◆ Challenges:
a) Answer these questions using the text on tactile sensors:
(i) Into which three main types are tactile sensors commonly categorized?
(ii) How are the basic sensing elements of a tactile sensor arranged?
(iii) In a capacitive tactile sensor, what does external contact, pressure, or force alter?
b) Set down word for word the passage of the text on tactile sensors starting at "A tactile sensor provides" and ending at "the contact pattern.".
╭─ Text section
Overview
Tactile sensors, also called touch sensors, are widely used in everyday applications. Many common systems—mobile phone touchscreens, biometric security systems, pressure measurement, force measurement, and robots—rely on this type of sensor.
What is a tactile sensor?
A tactile sensor provides information about an object contacting the sensor surface. That information can include the object's shape, size, and sometimes material type. The sensor responds to touch, pressure, or any force applied to its surface. These characteristics are typically detected as changes in electrical parameters such as capacitance or resistance. After sensing, the signals are processed by associated electronics to generate a virtual image of the contact pattern.
Structure of tactile sensors
Tactile sensors are built from basic electronic components such as capacitors, piezoresistive elements, or optical light sources and photodetectors. The choice of components depends on the sensor type. These basic elements are arranged in an array, typically as multiple rows and columns. Associated circuitry interfaces with the array to process the data captured by the capacitors, piezoresistors, or optical detectors.
How tactile sensors work
Tactile sensors operate on basic physical principles: changes in capacitance, changes in resistance, or changes in light intensity caused by an object contacting the sensor surface. These changes are measured and then used to form a virtual image that represents the contact. The virtual image can include information such as pressure distribution at all contact points, the contact object's shape, and its size. A common example is a fingerprint sensor, which scans a finger as the contacting object and generates a virtual image using the sensor array and supporting electronics.
To detect a contacting object, the sensor uses an array of basic sensing elements arranged in rows and columns. When the object touches the array, the electrical parameters at the corresponding elements change. The associated electronics detect which elements changed and then create a virtual image of the contact for further processing. The main purpose of the sensor is to convert the physical contact into this virtual image or data representation.
Types of tactile sensors
Depending on the sensing elements used, tactile sensors are commonly categorized into three main types:
- Capacitive tactile sensors
- Piezoresistive tactile sensors
- Optical tactile sensors
Capacitive tactile sensors
Capacitive tactile sensors are among the most common sensors on the market. They detect touch, pressure, or force by measuring changes in capacitance. External contact, pressure, or force alters the distance between capacitor plates, causing a change in capacitance.
╰─
╭─ Dataset excerpts
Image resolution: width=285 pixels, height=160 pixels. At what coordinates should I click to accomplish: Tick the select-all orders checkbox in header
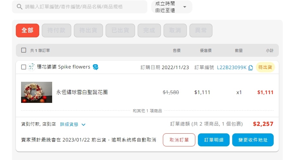(x=24, y=50)
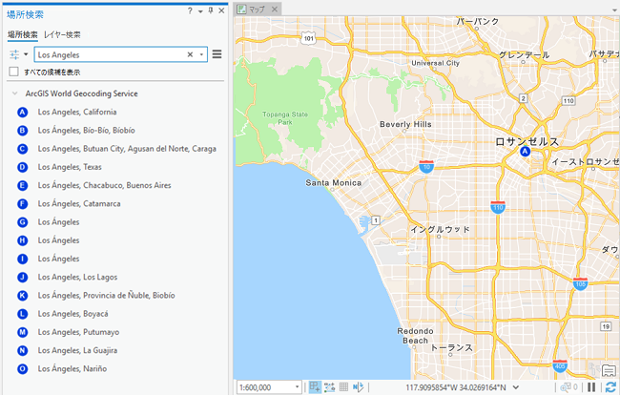Collapse ArcGIS World Geocoding Service group
This screenshot has width=620, height=395.
pos(14,94)
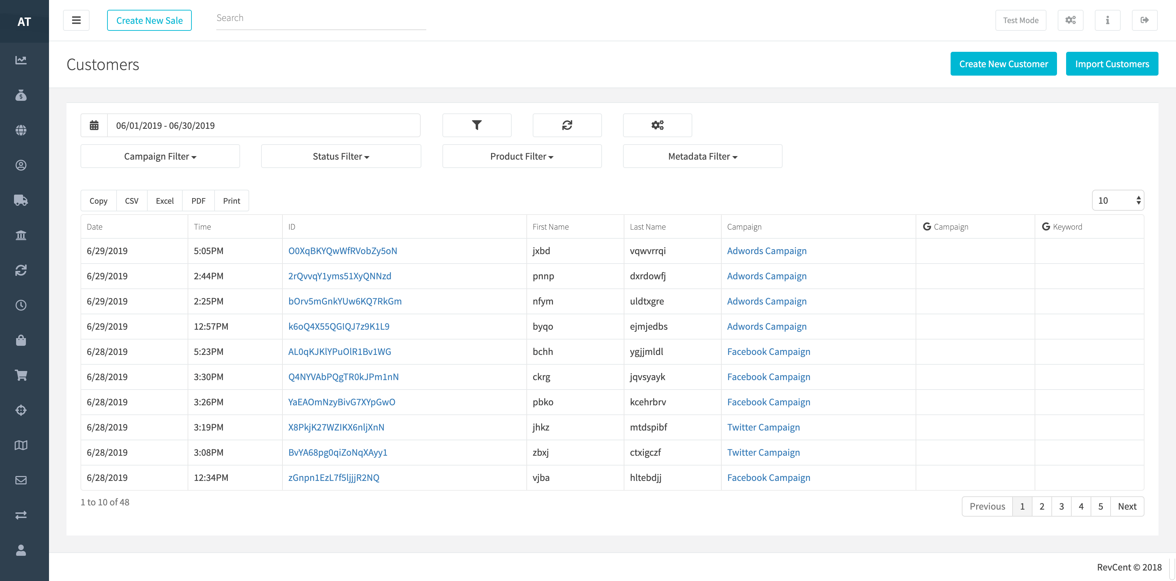Viewport: 1176px width, 581px height.
Task: Export the table as CSV
Action: tap(131, 201)
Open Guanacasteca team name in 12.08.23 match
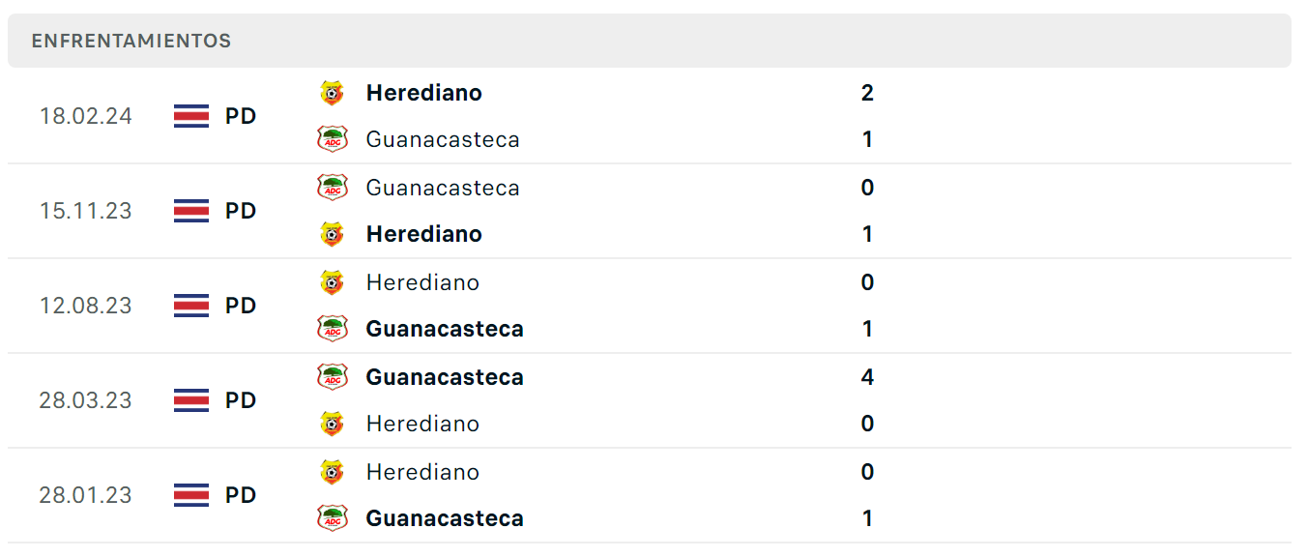1307x558 pixels. [x=445, y=329]
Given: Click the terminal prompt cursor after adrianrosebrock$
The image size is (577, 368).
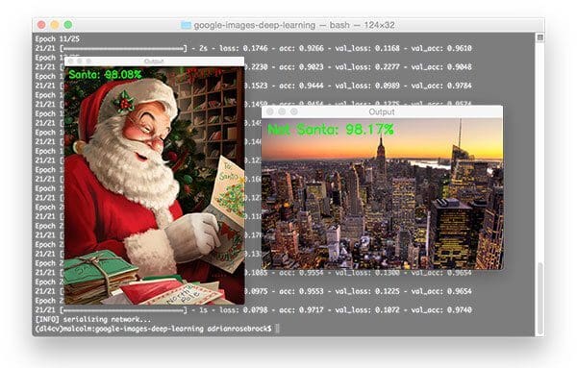Looking at the screenshot, I should click(x=277, y=329).
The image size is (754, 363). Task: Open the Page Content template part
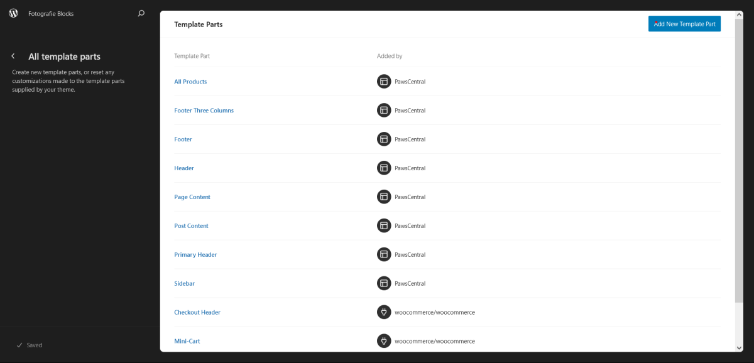point(192,197)
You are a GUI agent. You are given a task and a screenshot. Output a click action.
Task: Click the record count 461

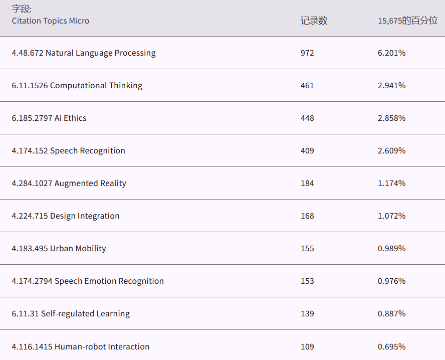click(x=307, y=85)
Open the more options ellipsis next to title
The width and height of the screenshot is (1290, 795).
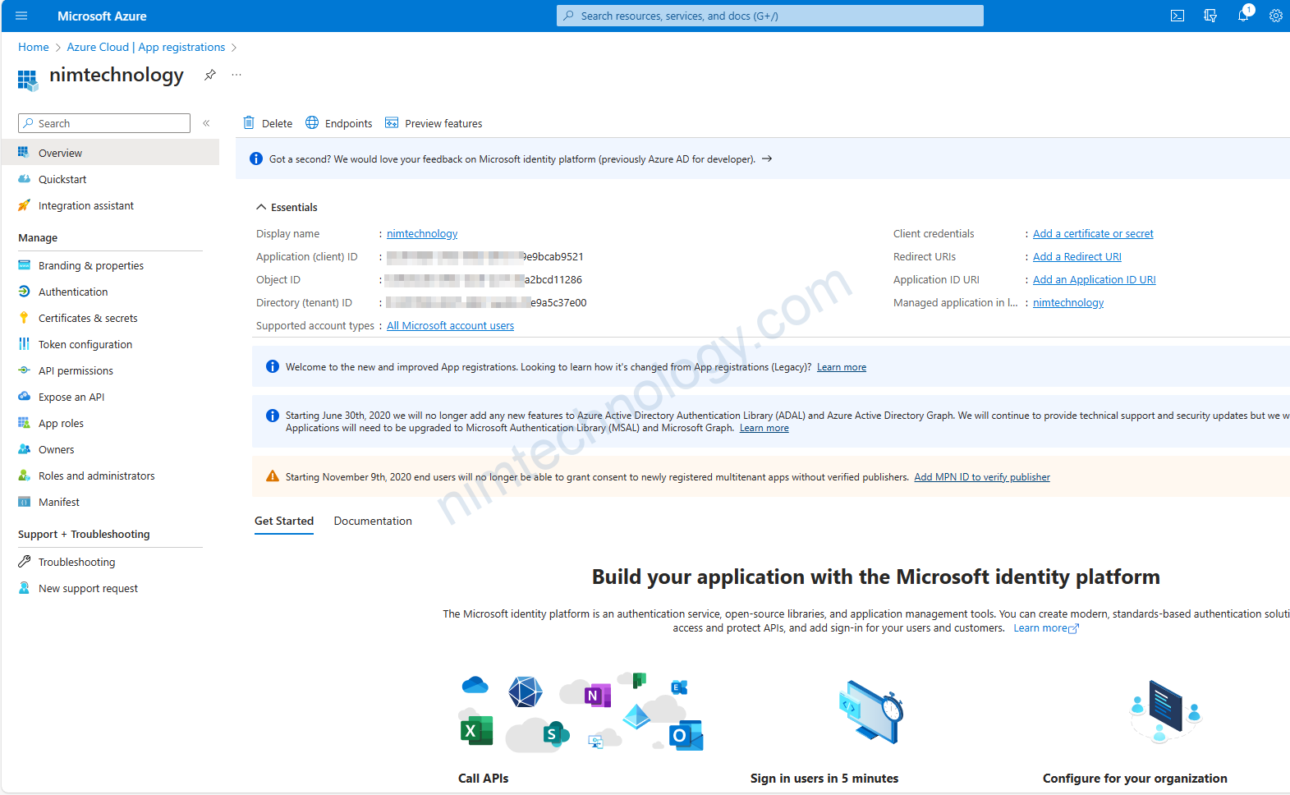pos(236,75)
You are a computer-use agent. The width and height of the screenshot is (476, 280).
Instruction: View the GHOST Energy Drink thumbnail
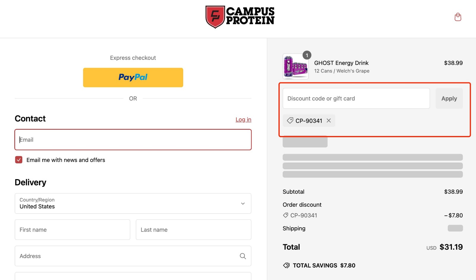click(x=295, y=66)
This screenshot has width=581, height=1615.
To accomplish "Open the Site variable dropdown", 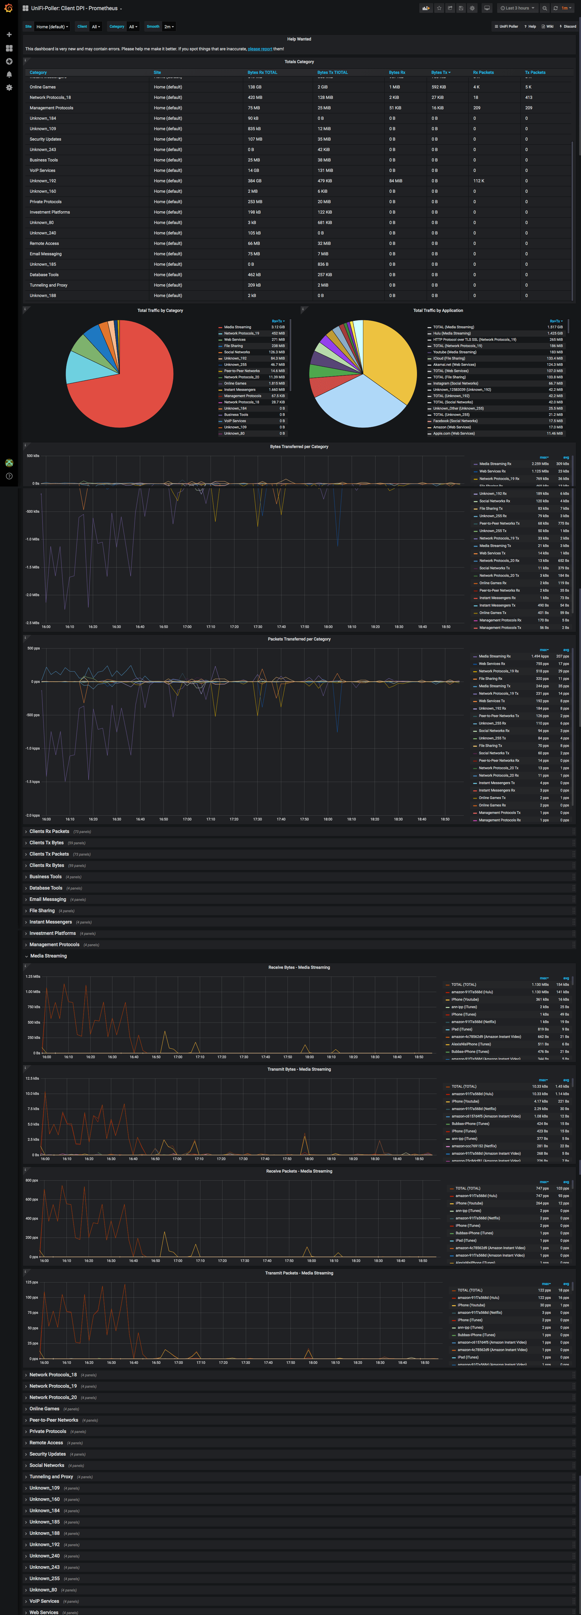I will (52, 27).
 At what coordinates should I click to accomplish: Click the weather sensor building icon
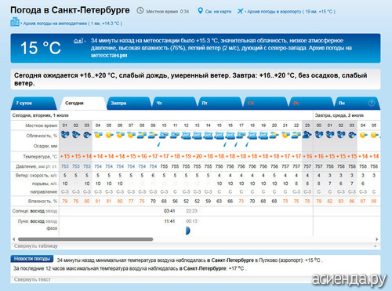point(15,22)
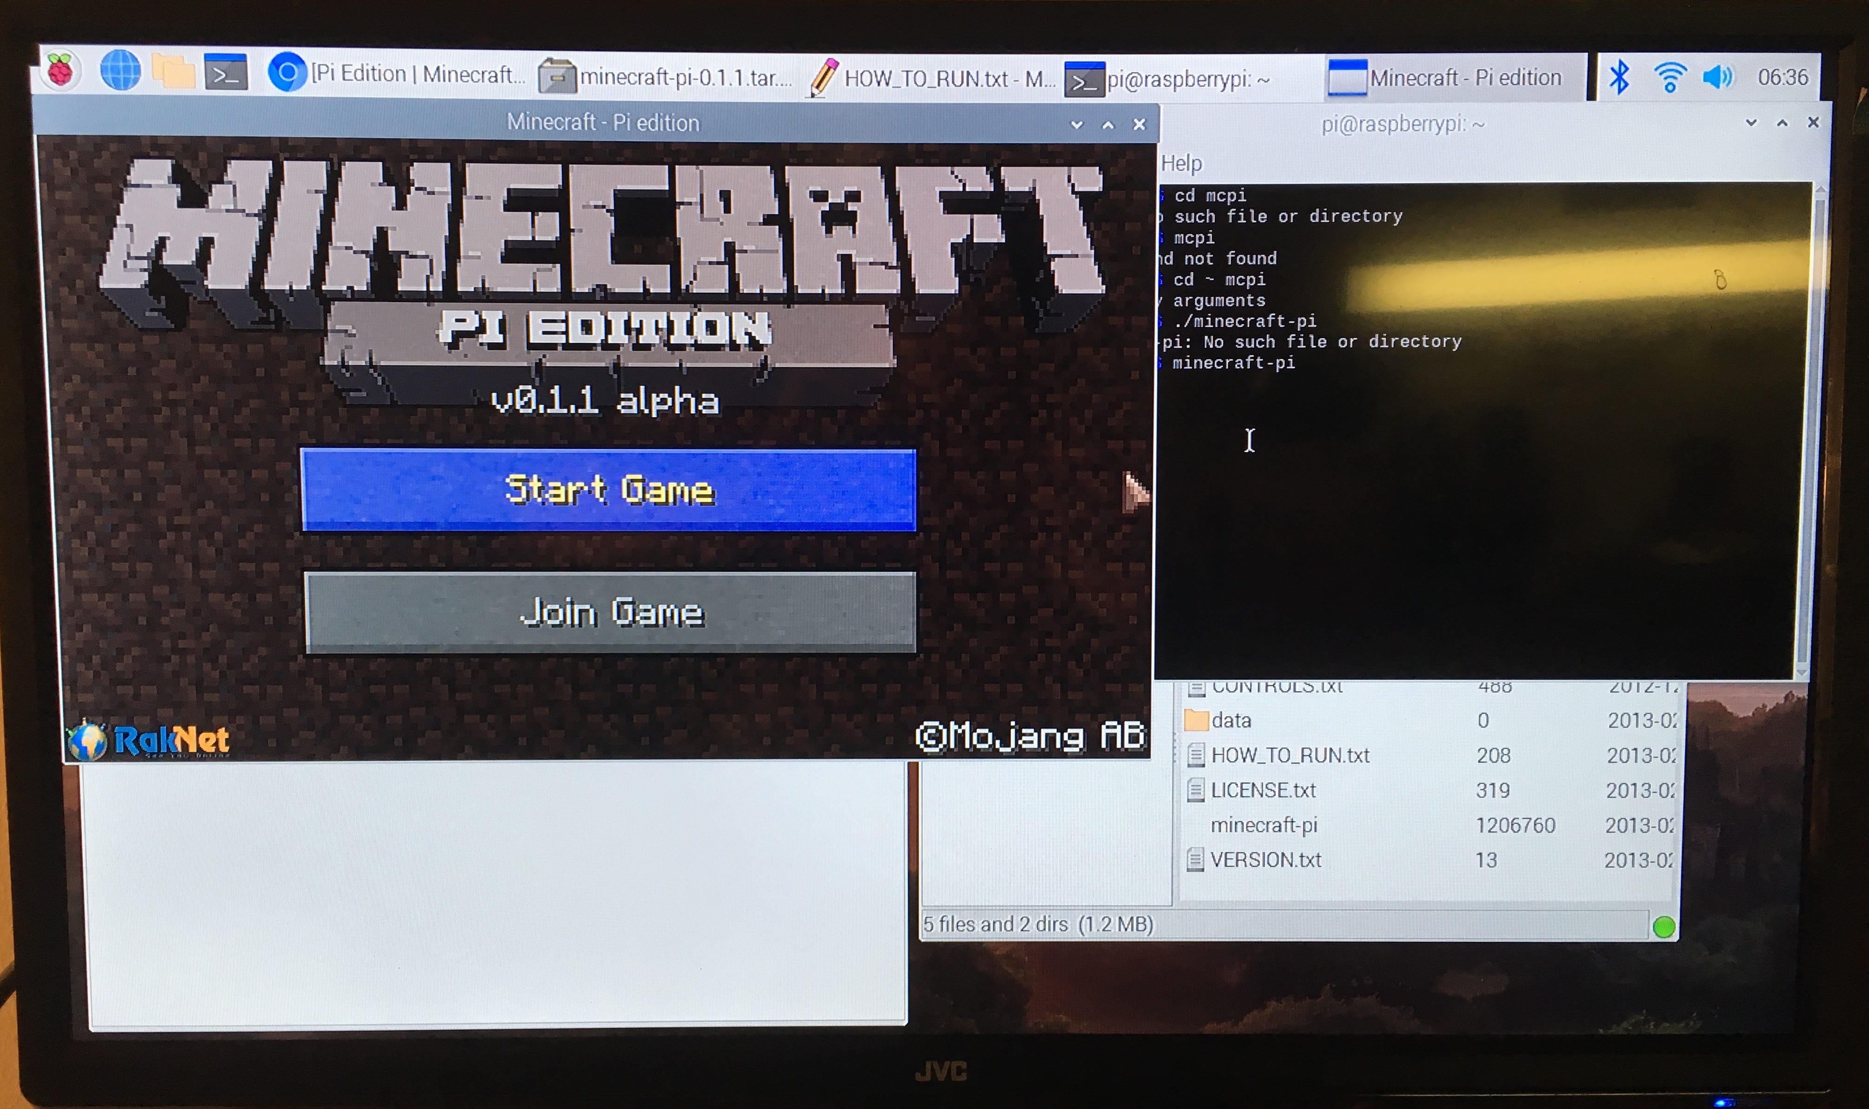Click the clock showing 06:36

point(1782,77)
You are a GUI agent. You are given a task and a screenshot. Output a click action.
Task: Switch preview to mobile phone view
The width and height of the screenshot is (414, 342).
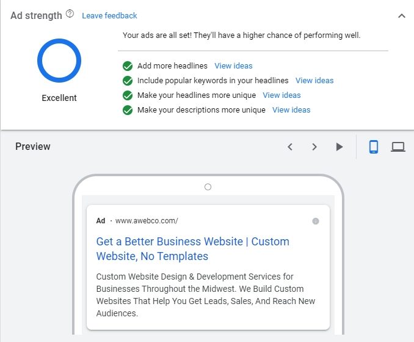[373, 147]
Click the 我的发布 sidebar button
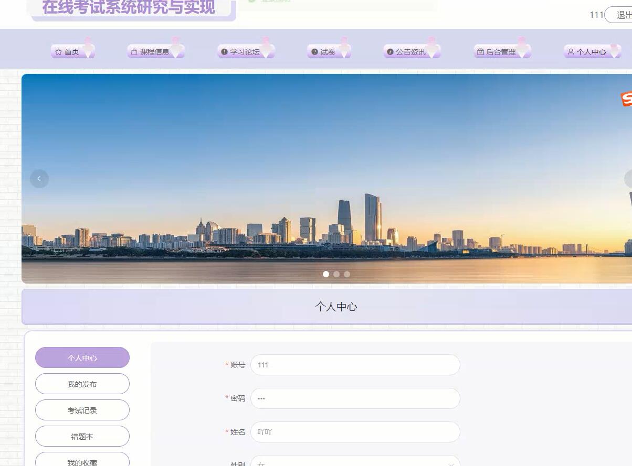The width and height of the screenshot is (632, 466). [x=82, y=384]
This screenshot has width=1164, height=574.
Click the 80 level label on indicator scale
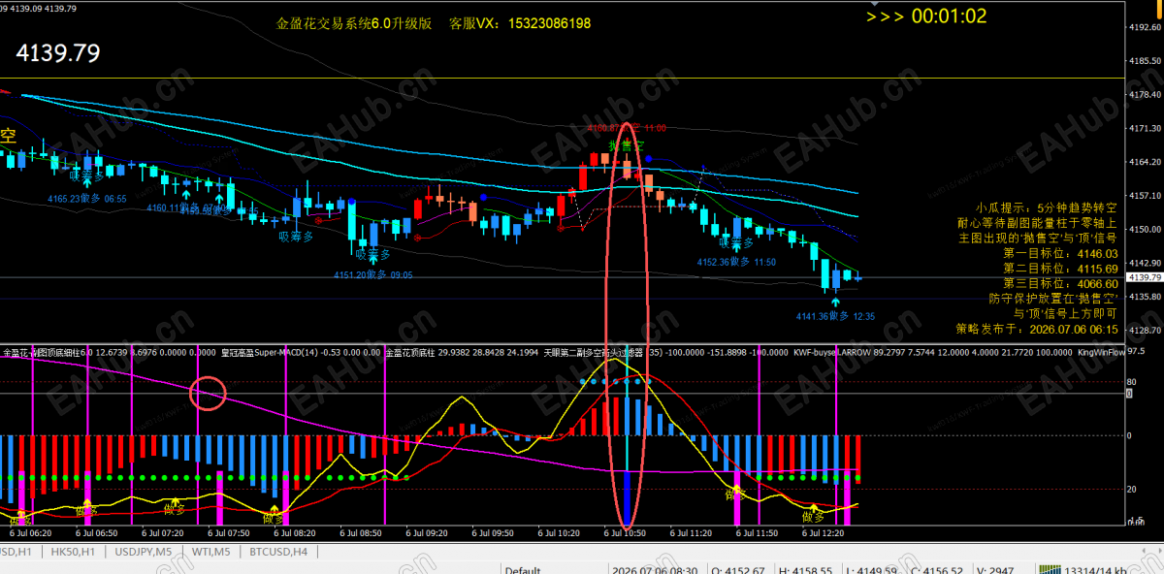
╰─
◆ Replies:
a)
(i) Capacitive, piezoresistive, and optical tactile sensors.
(ii) In an array, typically as multiple rows and columns.
(iii) The distance between the capacitor plates, which changes the capacitance.

b)
A tactile sensor provides information about an object contacting the sensor surface. That information can include the object's shape, size, and sometimes material type. The sensor responds to touch, pressure, or any force applied to its surface. These characteristics are typically detected as changes in electrical parameters such as capacitance or resistance. After sensing, the signals are processed by associated electronics to generate a virtual image of the contact pattern.